D ata indicate that overuse of antibiotics is a main driver of antibiotic resistance, with every exposure to antibiotics creating a selection event with each patient’s microbiome, in turn, giving rise to more resistant bacteria, says David M. Hill, PharmD, BCPS, BCCCP, FCCM. Although current international burn injury guidelines do not support prophylactic antibiotics for patients awaiting excision, current surgical guidelines focusing on antimicrobial prophylaxis classify thermal injury under a general plastics procedure umbrella, requiring significant evidential extrapolation to apply to patients with burn injuries. And while thermal injuries admitted without significant delay rarely present with infection, according to Dr. Hill, prophylactic antibiotics are often prescribed in this setting.

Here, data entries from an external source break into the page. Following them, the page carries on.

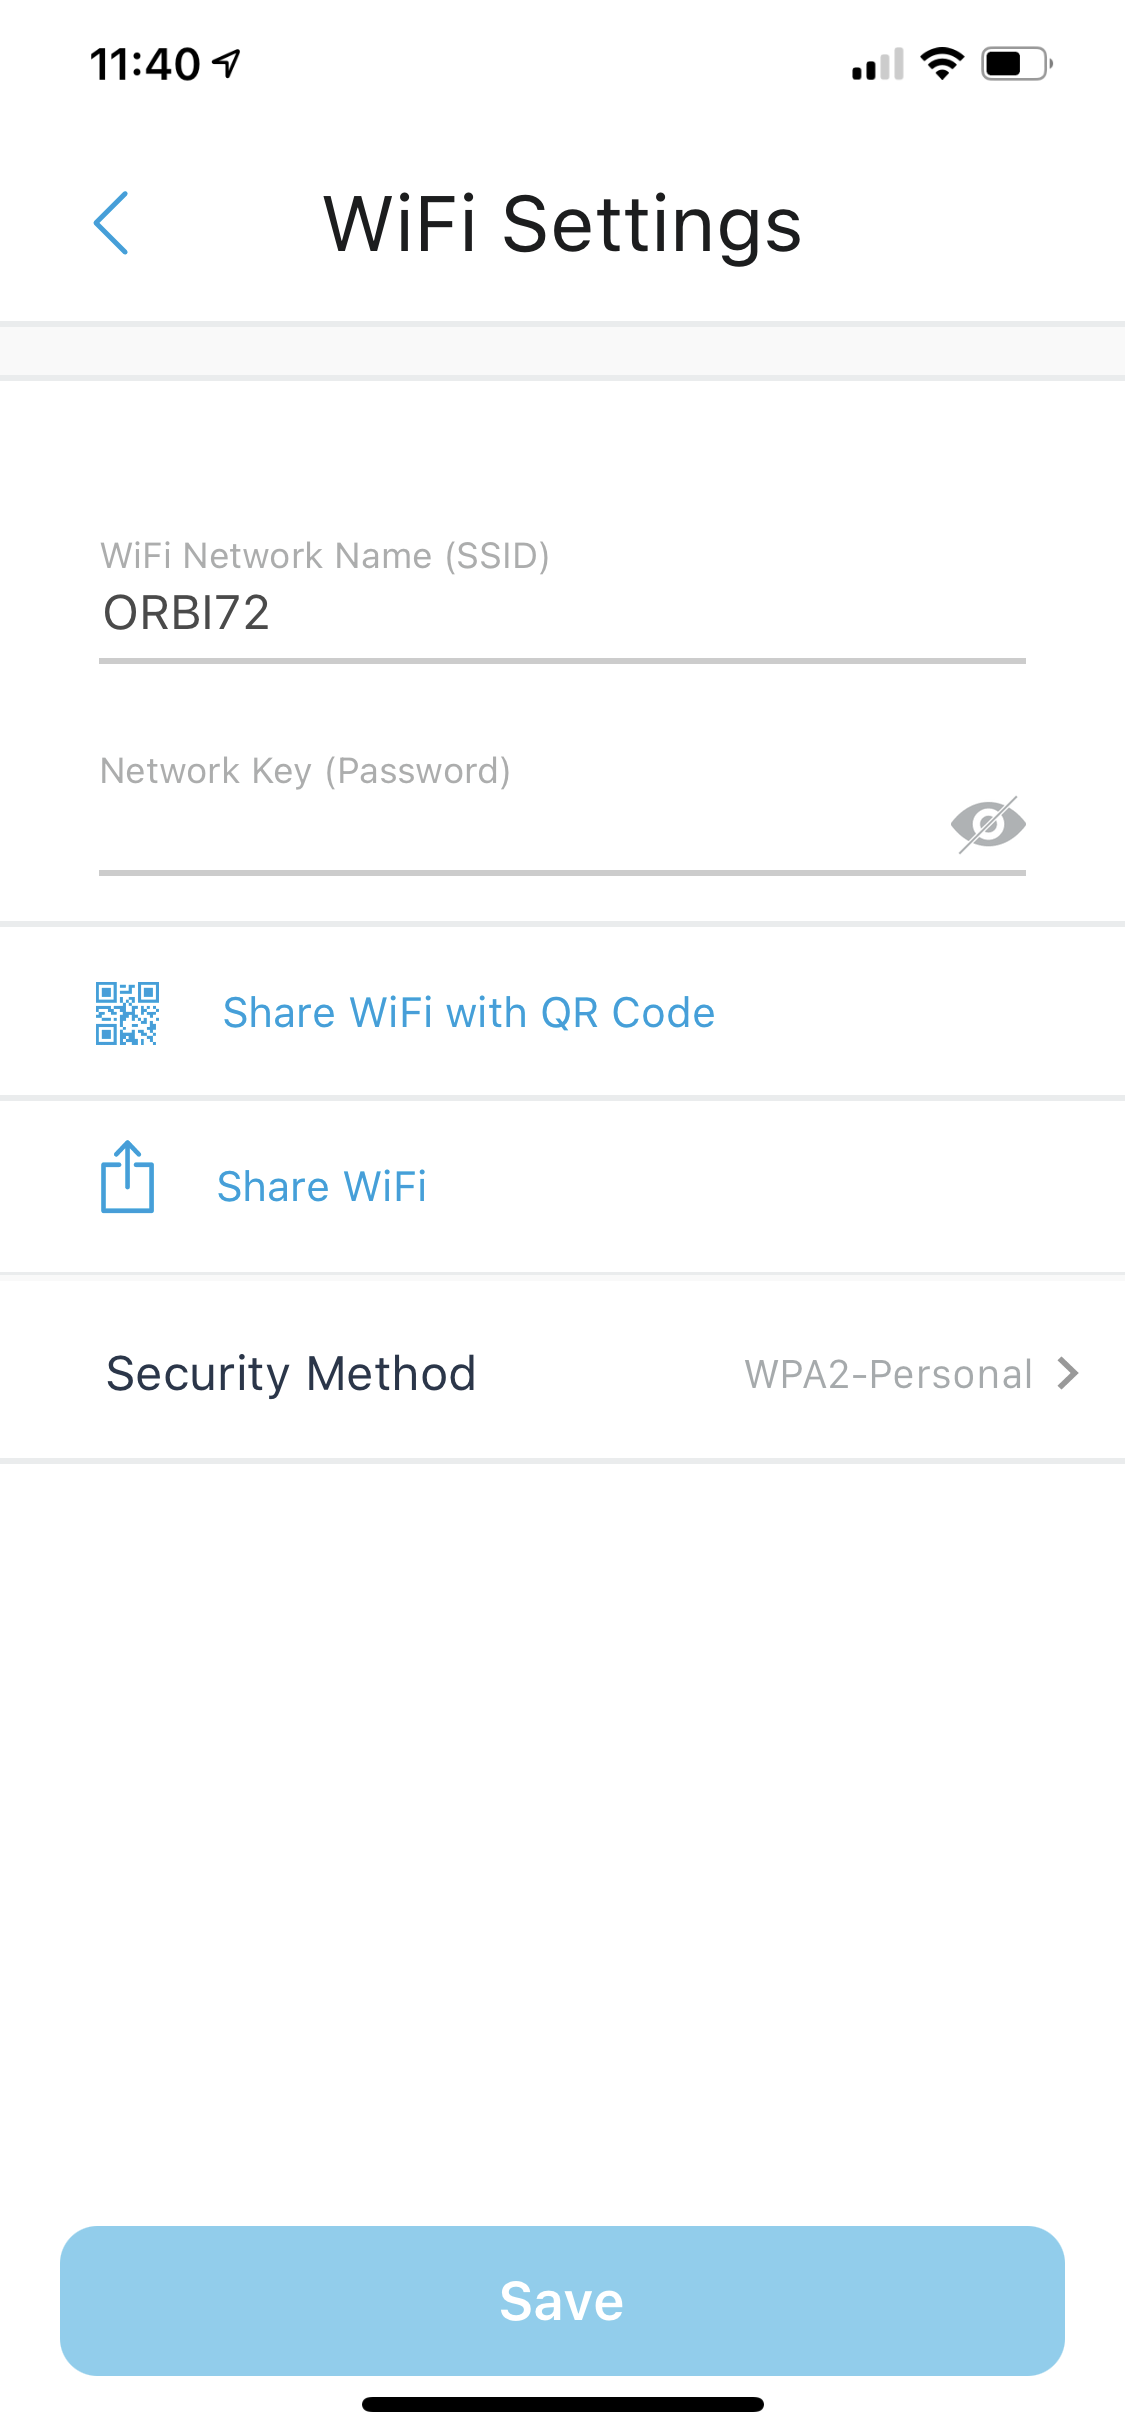Expand Security Method chevron
The width and height of the screenshot is (1125, 2436).
point(1068,1373)
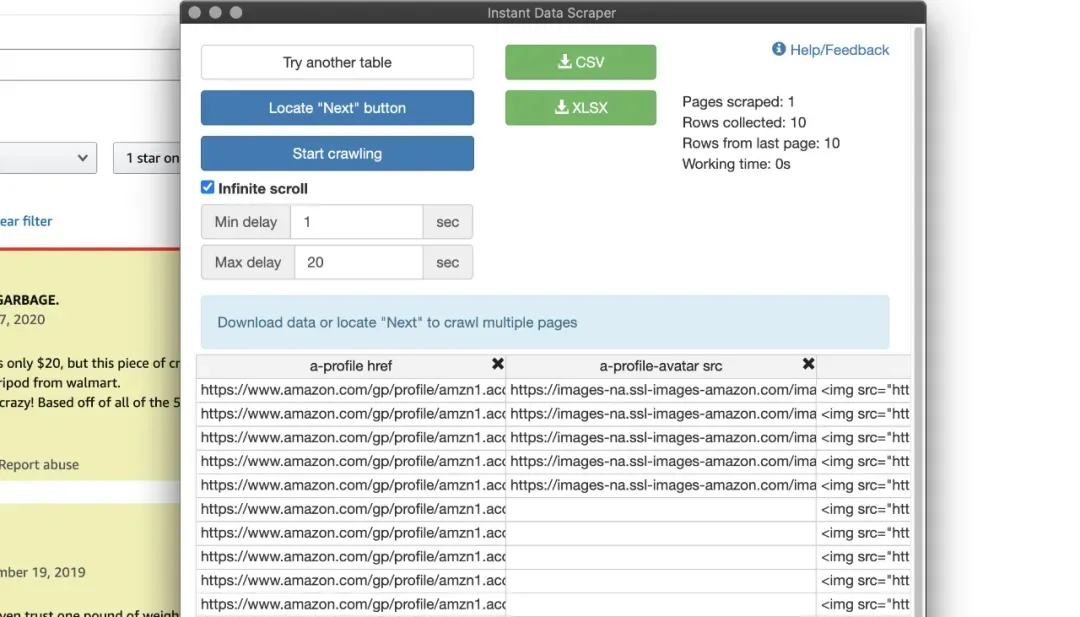Remove the a-profile-avatar src column
The width and height of the screenshot is (1080, 617).
(x=808, y=364)
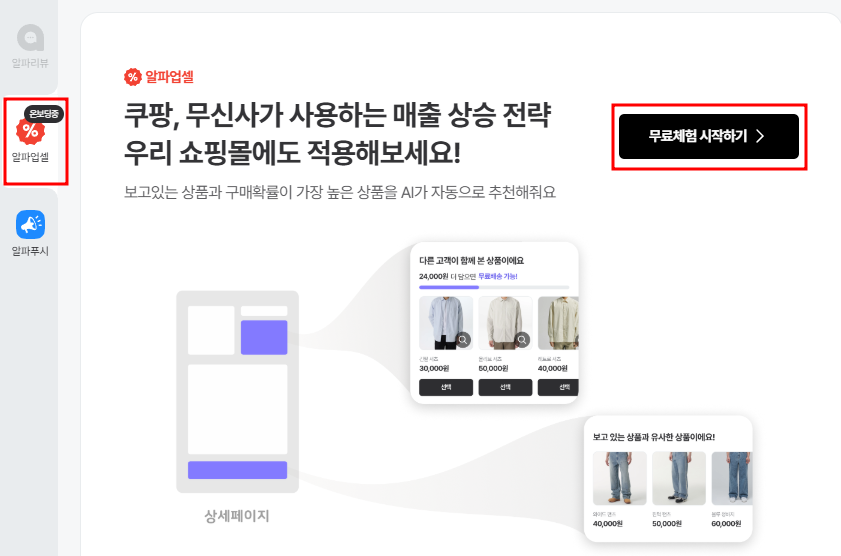
Task: Open the 알파푸시 megaphone icon
Action: [x=31, y=224]
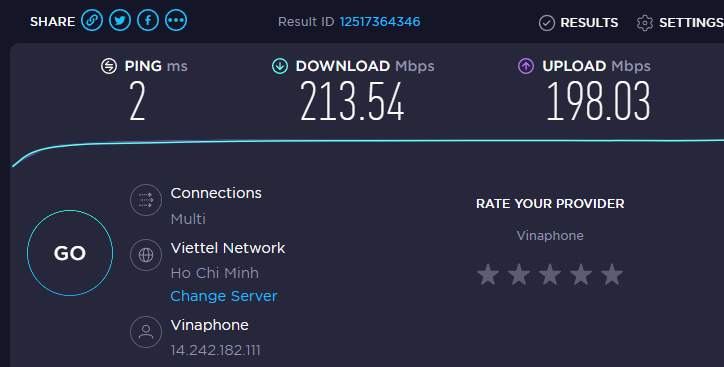Copy the share link icon

92,21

Preop Vs Non-Preop Antibiotics

For a study published in Burns, Dr. Hill and colleagues sought to determine the utility of preoperative antibiotics in patients with less severe burns. “This was a 3-year retrospective, non-inferiority study comparing the incidence of postoperative infectious-related complications in patients with thermal injuries covering less than 20% of total body surface area (TBSA) who either did or did not receive prophylactic antibiotics prior to undergoing wound excision,” explains Dr. Hill. The study team defined success as lack of graft loss, bacteremia, or surgical site infection among the 100 patients who underwent 133 operations (74% male; median age, 41; median TBSA, 5%).

With observed success rates of 81.7% for patients who received preoperative antibiotics and 84.3% for those who did not, and one clinical significant bacteremia in each group, Dr. Hill says, “There is little evidence supporting use of preoperative antibiotics in small burn injuries presenting without active infection. Routinely prescribing antibiotics without regard for presence of active infection may be more harmful than helpful.” Indeed, withholding preoperative antibiotics was found to be non-inferior to prescribing such therapy, with a percent difference of 2.6 (95% CI, -10.4, 15.6). Infection-related complications were no more likely to occur in patients who were not prescribed antibiotics than in patients who did.

The composite of bacteremia, lack of graft loss, and surgical site infection—as well as the confidence intervals for each of these components individually—was found to not breach the a priori non-inferiority margin, explains Dr. Hill (Figure). “In other words, avoiding prophylactic antibiotics did not result in worse outcomes,” he adds. “While not statistically significant, there were slight procedural difference noted in the two groups. However, a generalized linear model was utilized to ensure none of these variables confounded the findings (Table). The regression demonstrated that the variables did not impact complication incidence, neither individually nor together.”

Early & Appropriate Intervention Is Key

Dr. Hill notes that while the study team did not specifically assess the deleterious effects of antibiotics on the flora, numerous studies have demonstrated these effects. “Every effort should be given to avoid infection without prophylactic antibiotics,” he says. “Wounds should be afforded prompt attention with frequent debridement. Those without significant experience caring for burn injuries should seek advice from an experienced clinician or promptly transfer the patient. Early attention and treatment decisions have substantial long-term implications.”

Looking to the future, Dr. Hill is hopeful that research will continue to focus on strategies for preventing infection and surgery among patients with burn injuries all together. “More studies are needed focusing on the microbiome in patients with burn injuries treated in burn centers,” he notes. “We are not even able to identify and classify the vast majority of flora within or around us, let alone understand their functions.” In the meantime, though, the current study suggests that withholding preoperative systemic antibiotics in patients with less than 20% TBSA burns and without active wound infections can preserve unneeded antimicrobial exposure without increasing infection-related complication risks.